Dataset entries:
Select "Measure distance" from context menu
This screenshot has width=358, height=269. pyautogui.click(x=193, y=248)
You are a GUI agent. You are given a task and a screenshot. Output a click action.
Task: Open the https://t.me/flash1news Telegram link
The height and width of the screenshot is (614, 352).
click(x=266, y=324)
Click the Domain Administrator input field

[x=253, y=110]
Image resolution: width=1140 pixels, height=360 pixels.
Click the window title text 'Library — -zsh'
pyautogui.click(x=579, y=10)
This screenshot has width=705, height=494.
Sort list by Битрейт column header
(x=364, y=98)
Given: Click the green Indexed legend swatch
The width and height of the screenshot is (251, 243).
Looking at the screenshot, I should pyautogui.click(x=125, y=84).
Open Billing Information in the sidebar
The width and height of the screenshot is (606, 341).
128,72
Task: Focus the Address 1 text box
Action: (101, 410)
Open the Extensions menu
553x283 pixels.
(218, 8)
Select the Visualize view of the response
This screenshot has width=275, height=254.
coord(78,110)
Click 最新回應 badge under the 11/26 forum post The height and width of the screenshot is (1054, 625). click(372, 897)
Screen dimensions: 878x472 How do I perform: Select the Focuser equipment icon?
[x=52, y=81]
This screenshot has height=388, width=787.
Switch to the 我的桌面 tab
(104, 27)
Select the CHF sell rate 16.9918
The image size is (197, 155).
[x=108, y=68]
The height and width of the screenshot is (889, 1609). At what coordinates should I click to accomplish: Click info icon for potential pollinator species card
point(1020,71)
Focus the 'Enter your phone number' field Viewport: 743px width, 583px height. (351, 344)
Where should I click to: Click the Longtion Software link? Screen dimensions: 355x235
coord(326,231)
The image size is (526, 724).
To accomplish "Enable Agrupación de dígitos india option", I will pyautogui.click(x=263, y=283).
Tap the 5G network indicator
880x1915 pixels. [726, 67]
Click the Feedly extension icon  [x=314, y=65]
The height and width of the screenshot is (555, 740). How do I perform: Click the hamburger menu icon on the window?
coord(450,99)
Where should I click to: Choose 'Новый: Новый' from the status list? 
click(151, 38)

*Task details:*
Write out the entries above word for word.

*Output for this exercise:*
Select "Measure distance" from context menu
This screenshot has width=358, height=269. pyautogui.click(x=193, y=248)
You are a GUI agent. You are given a task and a screenshot. Output a click action.
Task: Open the https://t.me/flash1news Telegram link
The height and width of the screenshot is (614, 352).
click(x=266, y=324)
Click the Domain Administrator input field

[x=253, y=110]
Image resolution: width=1140 pixels, height=360 pixels.
Click the window title text 'Library — -zsh'
pyautogui.click(x=579, y=10)
This screenshot has width=705, height=494.
Sort list by Битрейт column header
(x=364, y=98)
Given: Click the green Indexed legend swatch
The width and height of the screenshot is (251, 243).
Looking at the screenshot, I should pyautogui.click(x=125, y=84).
Open Billing Information in the sidebar
The width and height of the screenshot is (606, 341).
128,72
Task: Focus the Address 1 text box
Action: (101, 410)
Open the Extensions menu
553x283 pixels.
(218, 8)
Select the Visualize view of the response
This screenshot has width=275, height=254.
coord(78,110)
Click 最新回應 badge under the 11/26 forum post The height and width of the screenshot is (1054, 625). click(372, 897)
Screen dimensions: 878x472 How do I perform: Select the Focuser equipment icon?
[x=52, y=81]
This screenshot has height=388, width=787.
Switch to the 我的桌面 tab
(104, 27)
Select the CHF sell rate 16.9918
The image size is (197, 155).
[x=108, y=68]
The height and width of the screenshot is (889, 1609). At what coordinates should I click to accomplish: Click info icon for potential pollinator species card
point(1020,71)
Focus the 'Enter your phone number' field Viewport: 743px width, 583px height. (351, 344)
Where should I click to: Click the Longtion Software link? Screen dimensions: 355x235
coord(326,231)
The image size is (526, 724).
To accomplish "Enable Agrupación de dígitos india option", I will pyautogui.click(x=263, y=283).
Tap the 5G network indicator
880x1915 pixels. [726, 67]
Click the Feedly extension icon  [x=314, y=65]
The height and width of the screenshot is (555, 740). How do I perform: Click the hamburger menu icon on the window?
coord(450,99)
Where should I click to: Choose 'Новый: Новый' from the status list? 
click(151, 38)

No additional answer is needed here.